# Cichlid problems please help



## justindubkin (Jan 15, 2014)

Hey everyone,
I have a 29 gallon tank with about 13 different cichlids. Some are much bigger than others and I have just gotten 8 of them that are pretty small. There seems to be no problem between the big guys and the really small ones, however the same size cichlids are really trying to kill each other. Is it the size of the fish or the size of the tank? I was told to possibly get rid of the bigger guys and the problem would sort itself out but I'm pretty attached to them and don't want to let them go. Any ideas?


----------



## Cichlidman14 (Jul 17, 2013)

First what type of cichlids are they. I'm guessing Africans, I'm guessing your going to need a bigger tank so that one of the problems. Can you post pictures of the fish?


----------



## justindubkin (Jan 15, 2014)

They are African cichlids. Here's some pictures sorry there ****ty took them with my phone.

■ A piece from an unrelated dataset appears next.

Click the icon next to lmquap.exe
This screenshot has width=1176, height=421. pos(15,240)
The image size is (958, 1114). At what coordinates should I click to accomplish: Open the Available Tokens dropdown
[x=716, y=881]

https://scontent-b-sjc.xx.fbcdn.net/hph ... 3622_n.jpg
https://scontent-a-sjc.xx.fbcdn.net/hph ... 0330_n.jpg
https://scontent-a-sjc.xx.fbcdn.net/hph ... 6215_n.jpg
https://scontent-b-sjc.xx.fbcdn.net/hph ... 8099_n.jpg
https://scontent-b-sjc.xx.fbcdn.net/hph ... 9712_n.jpg
https://scontent-b-sjc.xx.fbcdn.net/hph ... 8065_n.jpg


----------



## Cichlidman14 (Jul 17, 2013)

Okay pic two shows 3 yellow labs. Pic 3 shows a maingano cichlid or may be a hybrid also known as electric blue johanni. Pic 4 looks like a hybrid. Pic 5 seems like you have more yellow labs. Could you tell me how many you have. Can you tell me what the stripe blue one is. It may be a female Kenyi which are competing for the most aggressive african cichlid. Can you gets pic of each fish or a stocking list for me. I'm pretty sure there wasn't pictures of all your fish.


----------



## Iggy Newcastle (May 15, 2012)

Picture 4 looks like a male Melanochromis Auratus. As Cichlidman said, provide a full stock list. What were all the fish sold as?

Your tank is far too small for these fish. How long has the tank been setup?


----------